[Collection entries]
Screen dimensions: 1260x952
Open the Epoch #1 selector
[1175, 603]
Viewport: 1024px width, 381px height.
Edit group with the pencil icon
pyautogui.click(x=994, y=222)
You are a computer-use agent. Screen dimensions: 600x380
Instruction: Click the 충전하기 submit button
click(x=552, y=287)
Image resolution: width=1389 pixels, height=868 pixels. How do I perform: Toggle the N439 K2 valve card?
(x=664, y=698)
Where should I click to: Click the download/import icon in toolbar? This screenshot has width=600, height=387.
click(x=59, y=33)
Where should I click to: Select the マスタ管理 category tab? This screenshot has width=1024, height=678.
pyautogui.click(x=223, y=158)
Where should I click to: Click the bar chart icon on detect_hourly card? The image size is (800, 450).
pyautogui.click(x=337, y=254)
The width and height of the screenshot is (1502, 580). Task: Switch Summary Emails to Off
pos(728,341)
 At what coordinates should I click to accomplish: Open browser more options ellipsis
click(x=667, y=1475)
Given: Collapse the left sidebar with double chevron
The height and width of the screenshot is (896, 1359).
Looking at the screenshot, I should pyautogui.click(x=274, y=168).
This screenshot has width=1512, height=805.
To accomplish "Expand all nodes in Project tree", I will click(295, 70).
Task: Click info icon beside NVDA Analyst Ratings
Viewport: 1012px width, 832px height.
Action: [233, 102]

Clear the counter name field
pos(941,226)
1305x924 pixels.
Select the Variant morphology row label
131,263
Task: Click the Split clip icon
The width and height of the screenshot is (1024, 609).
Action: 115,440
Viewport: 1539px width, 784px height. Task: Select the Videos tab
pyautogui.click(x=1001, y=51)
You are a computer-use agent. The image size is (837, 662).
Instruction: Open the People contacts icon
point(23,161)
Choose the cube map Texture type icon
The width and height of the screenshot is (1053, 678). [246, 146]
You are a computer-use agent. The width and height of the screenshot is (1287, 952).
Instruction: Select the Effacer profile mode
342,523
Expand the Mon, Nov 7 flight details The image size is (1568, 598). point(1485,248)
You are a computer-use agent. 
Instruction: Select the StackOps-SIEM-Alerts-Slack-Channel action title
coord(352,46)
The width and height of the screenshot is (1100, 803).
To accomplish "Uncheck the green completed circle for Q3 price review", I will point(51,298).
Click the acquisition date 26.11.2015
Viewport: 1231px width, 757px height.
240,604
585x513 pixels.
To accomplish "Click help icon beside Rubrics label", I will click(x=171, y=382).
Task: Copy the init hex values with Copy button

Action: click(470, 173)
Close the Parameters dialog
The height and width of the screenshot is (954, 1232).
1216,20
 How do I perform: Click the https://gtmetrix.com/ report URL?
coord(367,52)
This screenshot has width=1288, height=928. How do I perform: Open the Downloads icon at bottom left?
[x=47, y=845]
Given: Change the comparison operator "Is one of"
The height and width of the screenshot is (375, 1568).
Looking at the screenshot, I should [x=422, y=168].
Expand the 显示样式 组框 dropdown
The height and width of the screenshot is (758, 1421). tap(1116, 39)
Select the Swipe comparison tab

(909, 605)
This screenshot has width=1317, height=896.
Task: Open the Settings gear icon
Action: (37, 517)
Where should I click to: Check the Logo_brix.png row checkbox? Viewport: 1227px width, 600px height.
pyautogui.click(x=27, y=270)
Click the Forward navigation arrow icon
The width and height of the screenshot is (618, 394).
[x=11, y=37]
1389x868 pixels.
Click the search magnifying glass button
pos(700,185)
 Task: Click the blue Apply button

# DIRECTIONS
Change every "Screen dimensions" in the items to "Screen size". Write all the items out again, changing nothing else.

# REPLY TO THE TASK
Screen size: 1260x952
Open the Epoch #1 selector
[1175, 603]
Viewport: 1024px width, 381px height.
Edit group with the pencil icon
pyautogui.click(x=994, y=222)
You are a computer-use agent. Screen size: 600x380
Instruction: Click the 충전하기 submit button
click(x=552, y=287)
Image resolution: width=1389 pixels, height=868 pixels. How do I perform: Toggle the N439 K2 valve card?
(x=664, y=698)
Where should I click to: Click the download/import icon in toolbar? This screenshot has width=600, height=387.
click(x=59, y=33)
Where should I click to: Select the マスタ管理 category tab? This screenshot has width=1024, height=678.
pyautogui.click(x=223, y=158)
Where should I click to: Click the bar chart icon on detect_hourly card? The image size is (800, 450).
pyautogui.click(x=337, y=254)
The width and height of the screenshot is (1502, 580). Task: Switch Summary Emails to Off
pos(728,341)
 At what coordinates should I click to accomplish: Open browser more options ellipsis
click(x=667, y=1475)
Given: Collapse the left sidebar with double chevron
The height and width of the screenshot is (896, 1359).
Looking at the screenshot, I should pyautogui.click(x=274, y=168).
This screenshot has width=1512, height=805.
To accomplish "Expand all nodes in Project tree", I will click(295, 70).
Task: Click info icon beside NVDA Analyst Ratings
Viewport: 1012px width, 832px height.
Action: [233, 102]

Clear the counter name field
pos(941,226)
1305x924 pixels.
Select the Variant morphology row label
131,263
Task: Click the Split clip icon
The width and height of the screenshot is (1024, 609).
Action: 115,440
Viewport: 1539px width, 784px height. Task: Select the Videos tab
pyautogui.click(x=1001, y=51)
You are a computer-use agent. The image size is (837, 662).
Instruction: Open the People contacts icon
point(23,161)
Choose the cube map Texture type icon
The width and height of the screenshot is (1053, 678). [246, 146]
You are a computer-use agent. The width and height of the screenshot is (1287, 952).
Instruction: Select the Effacer profile mode
342,523
Expand the Mon, Nov 7 flight details The image size is (1568, 598). point(1485,248)
You are a computer-use agent. 
Instruction: Select the StackOps-SIEM-Alerts-Slack-Channel action title
coord(352,46)
The width and height of the screenshot is (1100, 803).
To accomplish "Uncheck the green completed circle for Q3 price review", I will point(51,298).
Click the acquisition date 26.11.2015
Viewport: 1231px width, 757px height.
240,604
585x513 pixels.
To accomplish "Click help icon beside Rubrics label", I will click(x=171, y=382).
Task: Copy the init hex values with Copy button

Action: click(470, 173)
Close the Parameters dialog
The height and width of the screenshot is (954, 1232).
1216,20
 How do I perform: Click the https://gtmetrix.com/ report URL?
coord(367,52)
This screenshot has width=1288, height=928. How do I perform: Open the Downloads icon at bottom left?
[x=47, y=845]
Given: Change the comparison operator "Is one of"
The height and width of the screenshot is (375, 1568).
Looking at the screenshot, I should [x=422, y=168].
Expand the 显示样式 组框 dropdown
The height and width of the screenshot is (758, 1421). tap(1116, 39)
Select the Swipe comparison tab

(909, 605)
This screenshot has width=1317, height=896.
Task: Open the Settings gear icon
Action: (37, 517)
Where should I click to: Check the Logo_brix.png row checkbox? Viewport: 1227px width, 600px height.
pyautogui.click(x=27, y=270)
Click the Forward navigation arrow icon
The width and height of the screenshot is (618, 394).
[x=11, y=37]
1389x868 pixels.
Click the search magnifying glass button
pos(700,185)
 Task: Click the blue Apply button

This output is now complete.